Do You Remember Being Born? By Sean Michaels
A poet (based on Marian Moore) is offered a big chunk of change by a huge tech company to write a signature piece with their AI poet Charlotte. Marion wants to do right by her son—she wasn’t the best of mothers—and buy him a house, so she flies to California and the two set to work, overseen by anxious handlers. One saving grace: Marion’s down-to-earth driver Rhoda, and there’s a great plot twist when her identity is revealed. The collaboration is a clumsy process, to say the least, until there’s a last-minute save. I found the book hysterically funny as well as thought-provoking—quite a trick!
The Free People's Village by Sim Kern
Maddie’s passion is rock music, though her day job is teaching high school English. Her band practices in a huge warehouse that transforms into the eponymous community of rebels. It’s 2020, supposedly, but not the time and place we know. Attempts at battling climate change have developed supposed remedies that look good (if you don’t look too closely at their sources: fossil fuels, exploitation, and money money money). Maddie’s boyfriend Fish is a trust funder, and their relationship is fraying but if she tears loose, they all might lose home base. The Village goes viral with demonstrations and actions but soon is overrun with 24/7 drum circles, homeless folks and bad actors. Maddie falls in love with Red who uses xi/xem pronouns. (Have to admit those threw me for a loop in print.) Sometimes over the top with rhetoric and intensity, but a clever reimagining of a future that—I hope—I never have to witness.
Family Meal by Bryan Washington
In LA, Cam is anorexic, in deep grief over the death of his lover Kai who visits Cam in spectral form. He returns to Houston where he grew up and reconnects painfully with TJ, best friend from boyhood, long estranged. TJ’s lover is a translator who lives primarily in Osaka. Many scenes center around TJ’s family bakery. Sections are narrated alternately by Cam or TJ. Desperate, random hook-ups abound. Lots of anguish and self-hatred, and the f-word peppers every page. I periodically got confused by characters’ identities (Kai is Black and Korean, for instance) and questioned the addition of those grainy black and white photographs, but the book had such a powerful impact on me that I wanted to share it here.

▶ _Data under study_:
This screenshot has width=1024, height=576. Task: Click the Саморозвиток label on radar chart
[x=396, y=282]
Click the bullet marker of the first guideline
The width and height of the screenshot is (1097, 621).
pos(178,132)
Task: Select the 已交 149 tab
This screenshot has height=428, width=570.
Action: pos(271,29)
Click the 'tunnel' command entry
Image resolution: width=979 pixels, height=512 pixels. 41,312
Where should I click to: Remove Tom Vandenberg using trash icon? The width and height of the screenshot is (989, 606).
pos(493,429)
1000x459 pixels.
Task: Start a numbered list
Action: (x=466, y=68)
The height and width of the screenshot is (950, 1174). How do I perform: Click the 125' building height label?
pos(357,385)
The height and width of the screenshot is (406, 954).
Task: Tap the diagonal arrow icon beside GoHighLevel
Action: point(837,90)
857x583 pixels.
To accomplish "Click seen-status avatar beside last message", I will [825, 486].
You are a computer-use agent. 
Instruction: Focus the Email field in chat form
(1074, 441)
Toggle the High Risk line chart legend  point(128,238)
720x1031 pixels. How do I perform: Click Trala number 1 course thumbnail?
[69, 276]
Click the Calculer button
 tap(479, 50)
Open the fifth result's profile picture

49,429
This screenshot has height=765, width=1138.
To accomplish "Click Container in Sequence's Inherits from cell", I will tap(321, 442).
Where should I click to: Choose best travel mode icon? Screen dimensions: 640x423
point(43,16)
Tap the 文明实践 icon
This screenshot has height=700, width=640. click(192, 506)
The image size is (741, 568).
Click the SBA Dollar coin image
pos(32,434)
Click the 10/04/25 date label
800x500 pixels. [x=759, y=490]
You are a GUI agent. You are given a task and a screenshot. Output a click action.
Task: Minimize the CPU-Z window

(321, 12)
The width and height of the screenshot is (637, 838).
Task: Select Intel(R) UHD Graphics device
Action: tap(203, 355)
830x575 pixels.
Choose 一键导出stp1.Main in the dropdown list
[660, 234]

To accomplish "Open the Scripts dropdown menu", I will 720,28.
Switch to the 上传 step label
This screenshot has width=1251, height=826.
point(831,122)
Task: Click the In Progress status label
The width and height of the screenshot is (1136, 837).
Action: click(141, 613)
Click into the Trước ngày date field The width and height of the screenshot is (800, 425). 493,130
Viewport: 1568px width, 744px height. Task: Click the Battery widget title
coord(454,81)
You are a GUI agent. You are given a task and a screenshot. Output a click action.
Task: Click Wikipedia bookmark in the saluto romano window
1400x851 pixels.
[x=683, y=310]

▶ _Prompt A_:
According to the book reviews, what is Maddie's day job in The Free People's Village?
▶ _Prompt B_:
From the book reviews, print the part that opens with the words containing "Family Meal by" and closes with "share it here.".
▶ _Prompt C_:
Summarize the book reviews in three sentences.

▶ _Expected output A_:
She teaches high school English.

▶ _Expected output B_:
Family Meal by Bryan Washington
In LA, Cam is anorexic, in deep grief over the death of his lover Kai who visits Cam in spectral form. He returns to Houston where he grew up and reconnects painfully with TJ, best friend from boyhood, long estranged. TJ’s lover is a translator who lives primarily in Osaka. Many scenes center around TJ’s family bakery. Sections are narrated alternately by Cam or TJ. Desperate, random hook-ups abound. Lots of anguish and self-hatred, and the f-word peppers every page. I periodically got confused by characters’ identities (Kai is Black and Korean, for instance) and questioned the addition of those grainy black and white photographs, but the book had such a powerful impact on me that I wanted to share it here.

▶ _Expected output C_:
In Do You Remember Being Born?, a poet named Marion is offered a large sum by a huge tech company to write a piece with its AI poet Charlotte, and the reviewer found the book both funny and thought-provoking. The Free People's Village follows Maddie, a high school English teacher and rock musician whose band's warehouse becomes a community of rebels in an altered 2020. Family Meal centers on Cam, who is grieving the death of his lover Kai and returns to Houston, where he painfully reconnects with his estranged boyhood friend TJ.